#### Exercise description:
Using the data below, please return every line exactly as given.

#### Material to process:
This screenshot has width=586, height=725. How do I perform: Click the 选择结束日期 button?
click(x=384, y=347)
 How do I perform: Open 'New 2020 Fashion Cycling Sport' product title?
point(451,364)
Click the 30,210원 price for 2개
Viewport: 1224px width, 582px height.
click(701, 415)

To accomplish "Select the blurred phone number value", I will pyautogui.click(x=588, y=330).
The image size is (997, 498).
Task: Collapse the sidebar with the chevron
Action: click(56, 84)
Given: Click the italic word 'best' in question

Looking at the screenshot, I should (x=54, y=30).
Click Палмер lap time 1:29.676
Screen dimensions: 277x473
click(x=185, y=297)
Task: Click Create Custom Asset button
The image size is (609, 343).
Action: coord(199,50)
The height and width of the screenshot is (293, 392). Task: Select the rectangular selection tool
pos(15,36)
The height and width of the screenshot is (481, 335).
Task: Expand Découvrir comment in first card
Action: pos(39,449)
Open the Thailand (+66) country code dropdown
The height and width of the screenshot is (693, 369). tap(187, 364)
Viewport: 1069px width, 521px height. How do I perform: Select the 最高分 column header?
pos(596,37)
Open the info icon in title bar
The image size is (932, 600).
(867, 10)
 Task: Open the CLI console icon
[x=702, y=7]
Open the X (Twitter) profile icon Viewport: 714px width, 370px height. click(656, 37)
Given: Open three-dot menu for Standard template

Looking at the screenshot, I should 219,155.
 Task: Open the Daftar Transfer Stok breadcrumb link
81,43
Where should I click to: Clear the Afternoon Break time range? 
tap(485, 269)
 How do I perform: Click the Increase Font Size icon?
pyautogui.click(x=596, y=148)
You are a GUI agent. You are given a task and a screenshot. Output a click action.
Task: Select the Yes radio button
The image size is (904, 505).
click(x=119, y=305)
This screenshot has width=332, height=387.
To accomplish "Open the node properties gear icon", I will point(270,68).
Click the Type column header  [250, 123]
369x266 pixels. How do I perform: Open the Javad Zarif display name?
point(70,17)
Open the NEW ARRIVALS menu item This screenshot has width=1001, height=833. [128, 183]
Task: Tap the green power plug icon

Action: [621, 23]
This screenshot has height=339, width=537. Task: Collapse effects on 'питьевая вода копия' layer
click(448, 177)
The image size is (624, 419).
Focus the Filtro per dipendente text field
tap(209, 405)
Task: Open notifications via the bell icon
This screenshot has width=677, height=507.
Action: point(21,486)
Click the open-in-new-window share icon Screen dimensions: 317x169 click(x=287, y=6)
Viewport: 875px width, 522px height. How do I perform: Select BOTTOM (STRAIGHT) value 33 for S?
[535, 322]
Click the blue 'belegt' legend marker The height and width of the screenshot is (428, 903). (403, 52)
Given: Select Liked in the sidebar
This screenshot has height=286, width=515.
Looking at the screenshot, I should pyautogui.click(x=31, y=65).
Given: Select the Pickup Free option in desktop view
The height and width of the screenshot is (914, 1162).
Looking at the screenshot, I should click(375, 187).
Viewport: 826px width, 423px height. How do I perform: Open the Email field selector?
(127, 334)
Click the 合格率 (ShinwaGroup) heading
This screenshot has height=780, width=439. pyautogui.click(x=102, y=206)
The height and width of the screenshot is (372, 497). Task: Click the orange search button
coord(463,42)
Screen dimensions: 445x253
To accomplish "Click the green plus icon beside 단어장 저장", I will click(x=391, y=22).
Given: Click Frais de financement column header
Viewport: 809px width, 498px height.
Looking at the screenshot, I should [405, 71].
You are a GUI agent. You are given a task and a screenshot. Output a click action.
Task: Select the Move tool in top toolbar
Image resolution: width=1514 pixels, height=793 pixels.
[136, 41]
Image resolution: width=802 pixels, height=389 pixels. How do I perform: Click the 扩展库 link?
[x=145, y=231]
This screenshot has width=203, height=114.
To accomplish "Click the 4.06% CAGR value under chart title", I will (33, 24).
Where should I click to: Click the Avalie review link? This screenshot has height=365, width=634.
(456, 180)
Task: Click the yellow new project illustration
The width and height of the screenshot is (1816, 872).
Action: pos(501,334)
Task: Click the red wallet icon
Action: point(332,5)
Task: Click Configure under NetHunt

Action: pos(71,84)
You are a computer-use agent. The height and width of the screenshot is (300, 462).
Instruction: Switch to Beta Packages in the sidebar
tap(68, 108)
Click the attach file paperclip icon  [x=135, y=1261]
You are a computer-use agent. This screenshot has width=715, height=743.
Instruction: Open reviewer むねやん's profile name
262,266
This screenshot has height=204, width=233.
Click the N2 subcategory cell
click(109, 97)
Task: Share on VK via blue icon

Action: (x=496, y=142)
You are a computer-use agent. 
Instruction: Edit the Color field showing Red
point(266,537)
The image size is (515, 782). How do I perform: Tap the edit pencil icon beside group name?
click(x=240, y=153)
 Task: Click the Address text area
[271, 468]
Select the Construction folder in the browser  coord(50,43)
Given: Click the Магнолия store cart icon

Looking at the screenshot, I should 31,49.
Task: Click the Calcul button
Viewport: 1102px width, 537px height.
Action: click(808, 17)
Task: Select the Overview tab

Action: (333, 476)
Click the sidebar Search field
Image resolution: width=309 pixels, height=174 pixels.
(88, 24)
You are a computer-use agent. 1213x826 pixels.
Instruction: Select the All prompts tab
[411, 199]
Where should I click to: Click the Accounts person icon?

#### Task output:
This screenshot has width=586, height=725. How do I perform: Click the 选择结束日期 button?
click(x=384, y=347)
 How do I perform: Open 'New 2020 Fashion Cycling Sport' product title?
point(451,364)
Click the 30,210원 price for 2개
Viewport: 1224px width, 582px height.
click(701, 415)

To accomplish "Select the blurred phone number value", I will pyautogui.click(x=588, y=330).
The image size is (997, 498).
Task: Collapse the sidebar with the chevron
Action: click(56, 84)
Given: Click the italic word 'best' in question

Looking at the screenshot, I should (x=54, y=30).
Click Палмер lap time 1:29.676
Screen dimensions: 277x473
click(x=185, y=297)
Task: Click Create Custom Asset button
The image size is (609, 343).
Action: coord(199,50)
The height and width of the screenshot is (293, 392). Task: Select the rectangular selection tool
pos(15,36)
The height and width of the screenshot is (481, 335).
Task: Expand Découvrir comment in first card
Action: pos(39,449)
Open the Thailand (+66) country code dropdown
The height and width of the screenshot is (693, 369). tap(187, 364)
Viewport: 1069px width, 521px height. How do I perform: Select the 最高分 column header?
pos(596,37)
Open the info icon in title bar
The image size is (932, 600).
(867, 10)
 Task: Open the CLI console icon
[x=702, y=7]
Open the X (Twitter) profile icon Viewport: 714px width, 370px height. click(656, 37)
Given: Open three-dot menu for Standard template

Looking at the screenshot, I should 219,155.
 Task: Open the Daftar Transfer Stok breadcrumb link
81,43
Where should I click to: Clear the Afternoon Break time range? 
tap(485, 269)
 How do I perform: Click the Increase Font Size icon?
pyautogui.click(x=596, y=148)
You are a GUI agent. You are given a task and a screenshot. Output a click action.
Task: Select the Yes radio button
The image size is (904, 505).
click(x=119, y=305)
This screenshot has width=332, height=387.
To accomplish "Open the node properties gear icon", I will point(270,68).
Click the Type column header  [250, 123]
369x266 pixels. How do I perform: Open the Javad Zarif display name?
point(70,17)
Open the NEW ARRIVALS menu item This screenshot has width=1001, height=833. [128, 183]
Task: Tap the green power plug icon

Action: [621, 23]
This screenshot has height=339, width=537. Task: Collapse effects on 'питьевая вода копия' layer
click(448, 177)
The image size is (624, 419).
Focus the Filtro per dipendente text field
tap(209, 405)
Task: Open notifications via the bell icon
This screenshot has width=677, height=507.
Action: point(21,486)
Click the open-in-new-window share icon Screen dimensions: 317x169 click(x=287, y=6)
Viewport: 875px width, 522px height. How do I perform: Select BOTTOM (STRAIGHT) value 33 for S?
[535, 322]
Click the blue 'belegt' legend marker The height and width of the screenshot is (428, 903). (403, 52)
Given: Select Liked in the sidebar
This screenshot has height=286, width=515.
Looking at the screenshot, I should pyautogui.click(x=31, y=65).
Given: Select the Pickup Free option in desktop view
The height and width of the screenshot is (914, 1162).
Looking at the screenshot, I should click(375, 187).
Viewport: 826px width, 423px height. How do I perform: Open the Email field selector?
(127, 334)
Click the 合格率 (ShinwaGroup) heading
This screenshot has height=780, width=439. pyautogui.click(x=102, y=206)
The height and width of the screenshot is (372, 497). Task: Click the orange search button
coord(463,42)
Screen dimensions: 445x253
To accomplish "Click the green plus icon beside 단어장 저장", I will click(x=391, y=22).
Given: Click Frais de financement column header
Viewport: 809px width, 498px height.
Looking at the screenshot, I should [405, 71].
You are a GUI agent. You are given a task and a screenshot. Output a click action.
Task: Select the Move tool in top toolbar
Image resolution: width=1514 pixels, height=793 pixels.
[136, 41]
Image resolution: width=802 pixels, height=389 pixels. How do I perform: Click the 扩展库 link?
[x=145, y=231]
This screenshot has width=203, height=114.
To accomplish "Click the 4.06% CAGR value under chart title", I will (33, 24).
Where should I click to: Click the Avalie review link? This screenshot has height=365, width=634.
(456, 180)
Task: Click the yellow new project illustration
The width and height of the screenshot is (1816, 872).
Action: pos(501,334)
Task: Click the red wallet icon
Action: point(332,5)
Task: Click Configure under NetHunt

Action: pos(71,84)
You are a computer-use agent. The height and width of the screenshot is (300, 462).
Instruction: Switch to Beta Packages in the sidebar
tap(68, 108)
Click the attach file paperclip icon  [x=135, y=1261]
You are a computer-use agent. This screenshot has width=715, height=743.
Instruction: Open reviewer むねやん's profile name
262,266
This screenshot has height=204, width=233.
Click the N2 subcategory cell
click(109, 97)
Task: Share on VK via blue icon

Action: (x=496, y=142)
You are a computer-use agent. 
Instruction: Edit the Color field showing Red
point(266,537)
The image size is (515, 782). How do I perform: Tap the edit pencil icon beside group name?
click(x=240, y=153)
 Task: Click the Address text area
[271, 468]
Select the Construction folder in the browser  coord(50,43)
Given: Click the Магнолия store cart icon

Looking at the screenshot, I should 31,49.
Task: Click the Calcul button
Viewport: 1102px width, 537px height.
Action: click(808, 17)
Task: Select the Overview tab

Action: (333, 476)
Click the sidebar Search field
Image resolution: width=309 pixels, height=174 pixels.
(88, 24)
You are a computer-use agent. 1213x826 pixels.
Instruction: Select the All prompts tab
[411, 199]
Where should I click to: Click the Accounts person icon?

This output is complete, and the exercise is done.